Stored data entries:
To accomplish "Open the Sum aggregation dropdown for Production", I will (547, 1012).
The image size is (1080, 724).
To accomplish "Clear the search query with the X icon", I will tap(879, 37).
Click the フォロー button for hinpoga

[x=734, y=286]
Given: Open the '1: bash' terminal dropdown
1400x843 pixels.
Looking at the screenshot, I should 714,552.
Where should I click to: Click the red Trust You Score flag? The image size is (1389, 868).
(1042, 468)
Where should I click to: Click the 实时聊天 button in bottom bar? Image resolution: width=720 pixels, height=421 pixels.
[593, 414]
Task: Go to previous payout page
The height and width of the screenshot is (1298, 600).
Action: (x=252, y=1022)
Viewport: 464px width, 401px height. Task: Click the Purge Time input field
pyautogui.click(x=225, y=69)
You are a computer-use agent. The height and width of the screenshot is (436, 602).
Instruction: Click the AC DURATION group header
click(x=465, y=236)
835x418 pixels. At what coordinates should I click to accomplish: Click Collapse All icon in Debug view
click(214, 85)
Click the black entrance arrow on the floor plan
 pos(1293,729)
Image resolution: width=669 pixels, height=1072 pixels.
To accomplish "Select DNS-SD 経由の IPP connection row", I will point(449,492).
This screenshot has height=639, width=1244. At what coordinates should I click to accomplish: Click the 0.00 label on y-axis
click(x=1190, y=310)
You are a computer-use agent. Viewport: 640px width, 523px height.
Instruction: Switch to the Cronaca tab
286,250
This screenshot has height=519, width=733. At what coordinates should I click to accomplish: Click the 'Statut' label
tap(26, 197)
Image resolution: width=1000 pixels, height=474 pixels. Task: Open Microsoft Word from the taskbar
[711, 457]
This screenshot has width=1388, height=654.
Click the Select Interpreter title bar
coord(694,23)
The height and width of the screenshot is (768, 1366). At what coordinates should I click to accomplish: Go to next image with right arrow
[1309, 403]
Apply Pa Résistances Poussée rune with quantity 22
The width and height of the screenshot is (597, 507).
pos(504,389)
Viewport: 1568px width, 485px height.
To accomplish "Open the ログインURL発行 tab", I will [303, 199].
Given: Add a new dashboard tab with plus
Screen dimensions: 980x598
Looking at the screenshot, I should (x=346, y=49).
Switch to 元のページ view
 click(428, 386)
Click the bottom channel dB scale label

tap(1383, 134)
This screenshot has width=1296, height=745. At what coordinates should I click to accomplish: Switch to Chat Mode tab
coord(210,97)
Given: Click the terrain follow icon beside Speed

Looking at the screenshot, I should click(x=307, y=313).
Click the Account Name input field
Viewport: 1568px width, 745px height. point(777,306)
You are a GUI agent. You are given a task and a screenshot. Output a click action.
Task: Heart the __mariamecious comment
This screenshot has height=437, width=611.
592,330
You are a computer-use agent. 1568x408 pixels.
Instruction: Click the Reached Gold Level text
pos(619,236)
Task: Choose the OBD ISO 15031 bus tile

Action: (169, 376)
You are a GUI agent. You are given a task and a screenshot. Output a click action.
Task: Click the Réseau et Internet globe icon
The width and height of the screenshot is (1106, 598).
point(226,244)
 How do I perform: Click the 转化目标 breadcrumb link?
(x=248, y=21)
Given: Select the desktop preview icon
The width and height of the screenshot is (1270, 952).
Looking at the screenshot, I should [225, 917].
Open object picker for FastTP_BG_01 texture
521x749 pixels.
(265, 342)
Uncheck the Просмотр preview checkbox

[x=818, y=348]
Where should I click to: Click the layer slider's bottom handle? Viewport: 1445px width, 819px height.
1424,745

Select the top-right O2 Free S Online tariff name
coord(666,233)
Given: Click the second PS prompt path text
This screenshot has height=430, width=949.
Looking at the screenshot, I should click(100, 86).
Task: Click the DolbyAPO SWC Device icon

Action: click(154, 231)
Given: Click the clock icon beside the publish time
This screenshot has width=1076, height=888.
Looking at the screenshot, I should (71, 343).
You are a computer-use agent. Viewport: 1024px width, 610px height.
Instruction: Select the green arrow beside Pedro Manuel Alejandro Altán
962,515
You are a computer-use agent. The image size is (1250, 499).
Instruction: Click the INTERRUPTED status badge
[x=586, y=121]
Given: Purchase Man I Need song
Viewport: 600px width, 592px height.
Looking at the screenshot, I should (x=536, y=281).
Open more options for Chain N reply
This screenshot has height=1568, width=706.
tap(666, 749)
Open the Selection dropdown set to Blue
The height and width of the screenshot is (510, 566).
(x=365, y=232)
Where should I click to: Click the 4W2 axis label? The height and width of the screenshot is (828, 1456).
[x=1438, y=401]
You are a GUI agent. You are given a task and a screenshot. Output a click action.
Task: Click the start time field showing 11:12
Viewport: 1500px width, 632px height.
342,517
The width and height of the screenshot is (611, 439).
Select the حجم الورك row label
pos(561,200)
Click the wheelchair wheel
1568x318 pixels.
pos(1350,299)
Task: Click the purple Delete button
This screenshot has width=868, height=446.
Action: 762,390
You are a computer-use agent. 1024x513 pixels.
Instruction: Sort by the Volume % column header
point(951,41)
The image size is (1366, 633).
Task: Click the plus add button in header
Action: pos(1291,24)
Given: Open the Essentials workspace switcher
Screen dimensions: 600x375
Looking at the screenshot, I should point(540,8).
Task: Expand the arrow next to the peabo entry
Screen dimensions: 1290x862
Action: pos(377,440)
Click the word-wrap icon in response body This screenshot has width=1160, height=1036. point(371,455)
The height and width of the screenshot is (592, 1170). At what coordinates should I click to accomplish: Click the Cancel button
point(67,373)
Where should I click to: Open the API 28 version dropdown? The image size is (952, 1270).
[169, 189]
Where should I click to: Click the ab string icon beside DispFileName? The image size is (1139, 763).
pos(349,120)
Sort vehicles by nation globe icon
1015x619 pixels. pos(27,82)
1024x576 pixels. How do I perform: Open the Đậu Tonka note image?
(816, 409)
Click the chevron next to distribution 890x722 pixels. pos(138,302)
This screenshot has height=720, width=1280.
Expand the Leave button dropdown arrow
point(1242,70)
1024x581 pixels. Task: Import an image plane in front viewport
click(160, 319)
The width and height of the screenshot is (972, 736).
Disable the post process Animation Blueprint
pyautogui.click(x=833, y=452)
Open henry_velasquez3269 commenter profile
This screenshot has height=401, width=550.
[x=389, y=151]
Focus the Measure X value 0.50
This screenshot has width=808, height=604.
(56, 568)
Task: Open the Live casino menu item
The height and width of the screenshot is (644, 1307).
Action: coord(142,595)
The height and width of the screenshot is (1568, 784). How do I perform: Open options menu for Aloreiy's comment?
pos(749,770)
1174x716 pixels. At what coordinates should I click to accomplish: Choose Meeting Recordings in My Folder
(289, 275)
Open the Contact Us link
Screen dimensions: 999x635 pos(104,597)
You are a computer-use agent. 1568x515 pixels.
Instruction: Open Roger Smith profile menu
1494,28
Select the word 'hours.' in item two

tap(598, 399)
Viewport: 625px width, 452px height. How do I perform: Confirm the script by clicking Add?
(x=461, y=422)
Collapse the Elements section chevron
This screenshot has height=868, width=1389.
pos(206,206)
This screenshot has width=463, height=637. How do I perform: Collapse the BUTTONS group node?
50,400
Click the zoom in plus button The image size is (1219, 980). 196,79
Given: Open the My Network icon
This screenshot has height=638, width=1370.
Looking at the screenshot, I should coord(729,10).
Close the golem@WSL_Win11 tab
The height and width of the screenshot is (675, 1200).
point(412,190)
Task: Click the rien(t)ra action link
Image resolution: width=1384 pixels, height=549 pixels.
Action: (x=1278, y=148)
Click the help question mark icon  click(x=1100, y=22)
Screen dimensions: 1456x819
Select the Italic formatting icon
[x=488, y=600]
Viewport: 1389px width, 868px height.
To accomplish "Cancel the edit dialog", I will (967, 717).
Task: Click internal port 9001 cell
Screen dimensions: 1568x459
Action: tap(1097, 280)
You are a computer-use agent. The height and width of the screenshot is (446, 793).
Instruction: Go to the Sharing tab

WHAT TO DO: Every line from the one containing "Task: Click internal port 9001 cell" through the last line above should be retyped exactly; no other lines are wanted.

RESULT:
Task: Click internal port 9001 cell
Screen dimensions: 1568x459
Action: tap(1097, 280)
You are a computer-use agent. The height and width of the screenshot is (446, 793).
Instruction: Go to the Sharing tab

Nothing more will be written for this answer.